> **Supplied records**:
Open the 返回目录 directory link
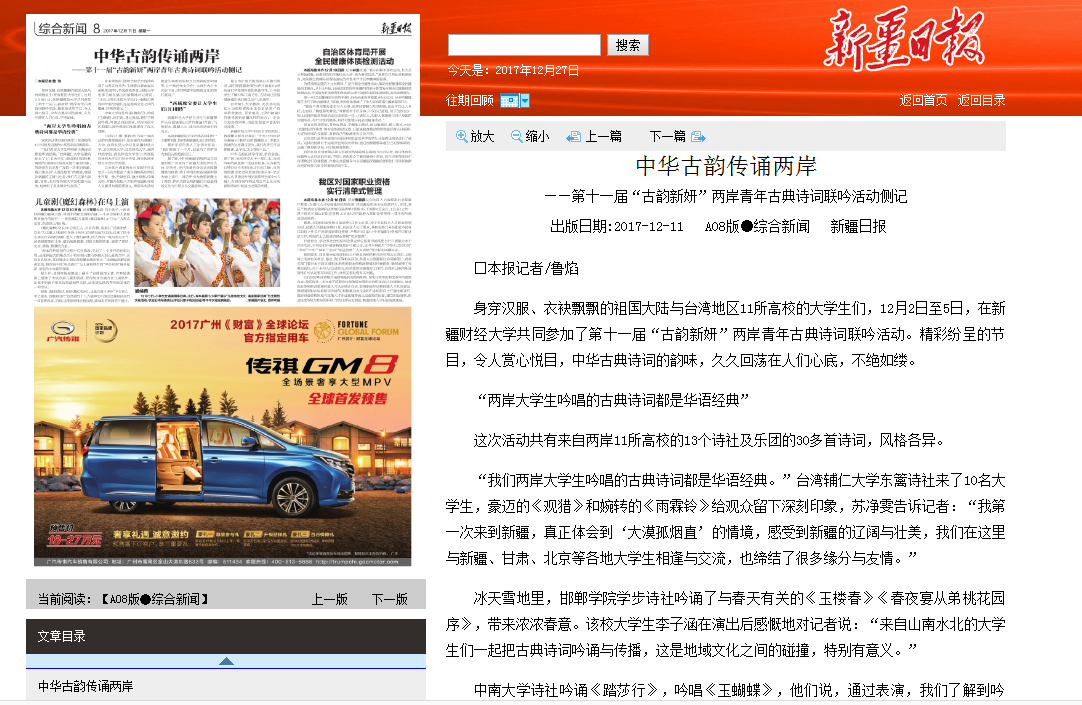 981,100
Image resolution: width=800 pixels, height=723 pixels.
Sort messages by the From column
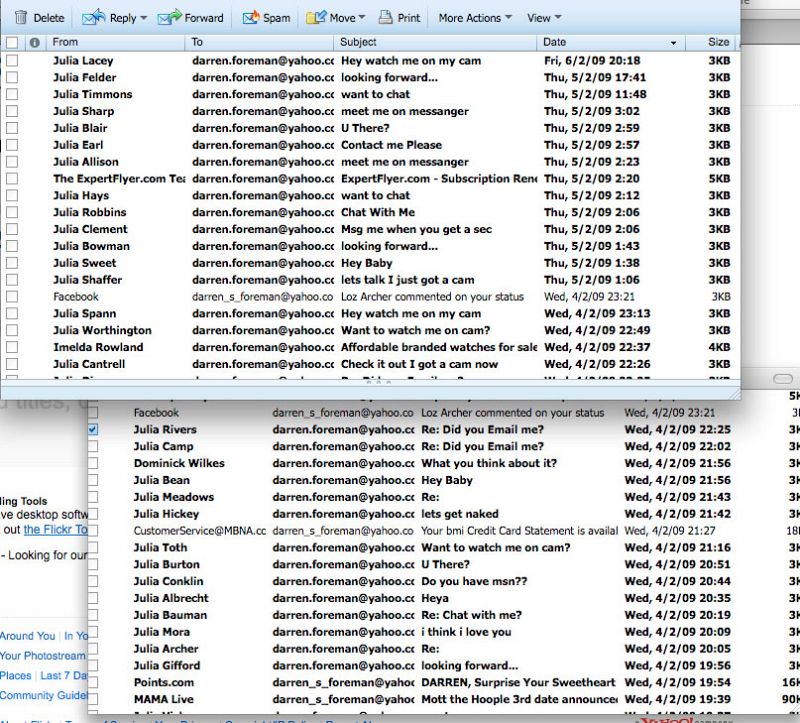66,42
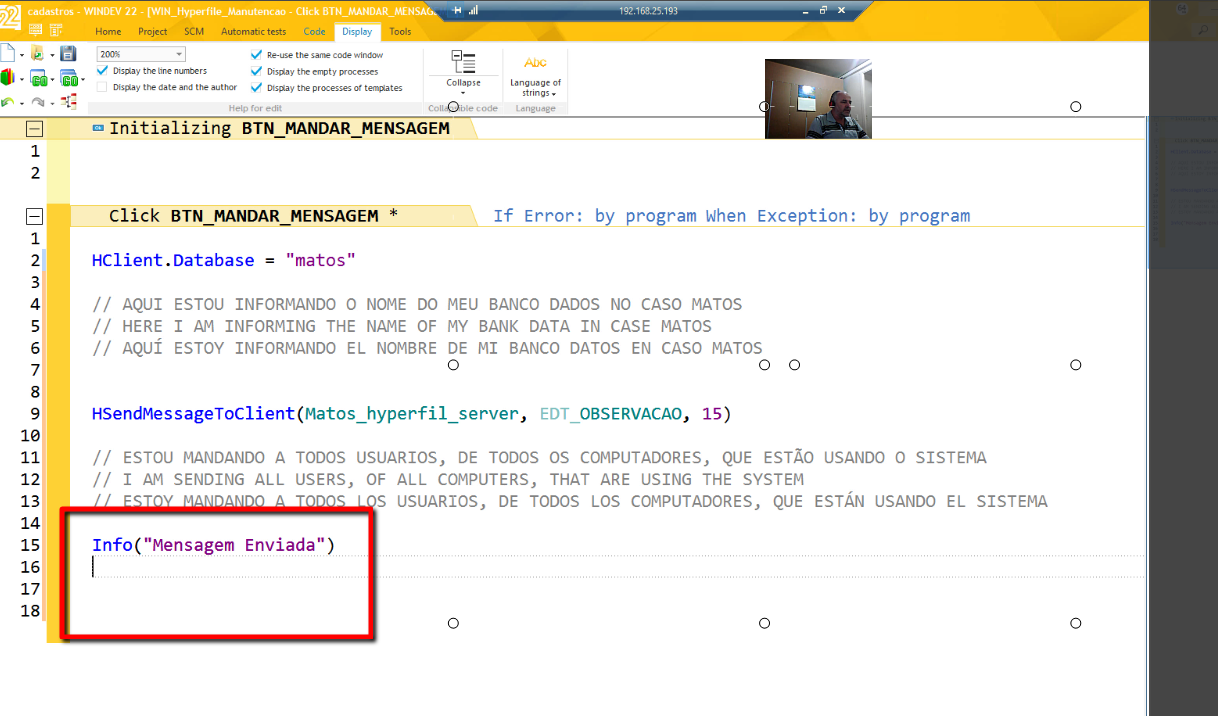Disable Display the line numbers

(101, 71)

> **The task**: Each record above should be repeated exactly, please, without pictures.

> **Expected answer**:
Open the 返回目录 directory link
 981,100
Image resolution: width=800 pixels, height=723 pixels.
Sort messages by the From column
66,42
Disable Display the line numbers

(101, 71)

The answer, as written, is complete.